Task statement – Return only the stretch of the material below that begins with the line containing "At what coordinates" and ends with the line containing "Open Administration from", exactly; both of those lines belong to it.

Data for this task –
___
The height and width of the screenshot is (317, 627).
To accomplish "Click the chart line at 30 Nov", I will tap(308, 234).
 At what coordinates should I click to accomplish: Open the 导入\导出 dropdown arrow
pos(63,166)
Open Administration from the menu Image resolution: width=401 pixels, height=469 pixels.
___
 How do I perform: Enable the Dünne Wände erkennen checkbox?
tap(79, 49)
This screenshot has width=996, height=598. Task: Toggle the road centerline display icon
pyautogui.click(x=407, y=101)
___
Response to this exercise –
 At what coordinates should I click to accomplish: Open the 导入\导出 dropdown arrow
pos(63,166)
Open Administration from the menu Image resolution: width=401 pixels, height=469 pixels.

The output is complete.